If you fertilize or prune now, plants will experience a surge of new growth

Horn out the Hornworms!

As gardeners, we must always protect our prized plants against the pests that may harm them. This is especially true when we grow edible crops: we don’t want someone else (insect or otherwise) eating all our hard work! In August, be especially mindful of the Boeing Bombers, also called Tomato Hornworms.

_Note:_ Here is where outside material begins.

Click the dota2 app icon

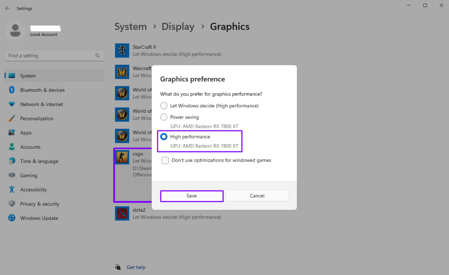[x=122, y=213]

Tomato Hornworms will devour both foliage and fruitTomato Hornworms will devour both foliage and fruit of tomatoes and other nightshade plants, like eggplants and peppers, when they are in the larvae stage of their life. They are persistent and strong, difficult to kill, a plague for tomato growers. Tomato Hornworms can be up to 6 inches long and as thick as your finger. They have earned both names by possessing a helmet-shaped head and a horn on the back end. They do tend to blend into foliage so look closely for their black and white markings (pictured below).

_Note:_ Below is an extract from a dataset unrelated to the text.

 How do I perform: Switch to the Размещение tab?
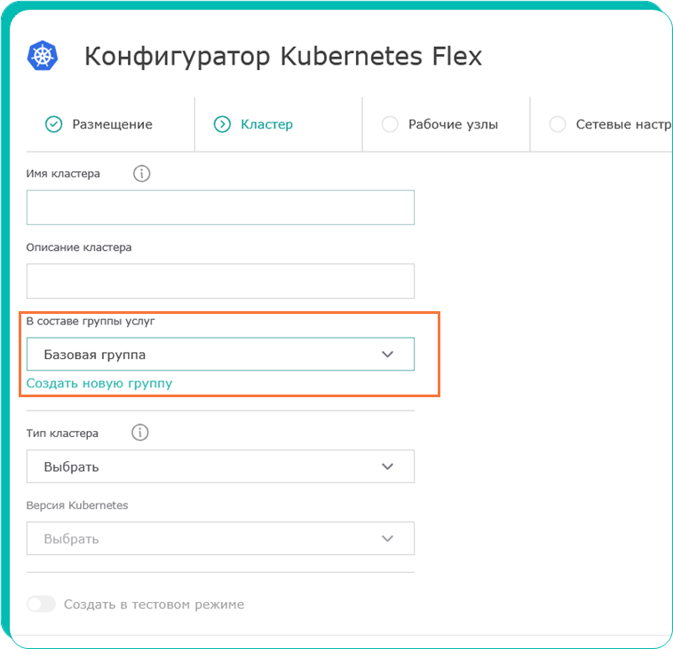pos(112,124)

There are a few methods for eradicating the dreaded hornworm. The first line of defense is to just pick them off your plant with a pair of tongs but it is more efficient to spray first then control by hand. Organic controls, such as Spinosad or BT, have proven most effective against hornworm and are safe for people but deadly for insects. Note: hornworms with the white egg cases of parasitic wasps should not be destroyed because the wasps will hatch out and destroy other hornworms in the garden. We do what we can to keep our plants healthy!

Why Deadhead?

The process of deadheading is the removal of spent flowers from a plant. You can remove them from trees, shrubs, perennials and annuals, all with benefit. To deadhead, wait until the flower petals have wilted and are falling off. Then, remove the entire flower head, down to the stem. Don’t remove just the petals! Take out the entire flower. The reason for this is the prime reason we deadhead plants: to keep seeds from forming. If the fertilized flower is left intact, it will form seeds. This is undesirable for two reasons:

  1. If left alone, the seeds can disperse themselves around your garden, whether you want them to or not.
  2. Seed-making is the last step in a plant’s life cycle and signals the end of flowering. Seeds= no more flowers!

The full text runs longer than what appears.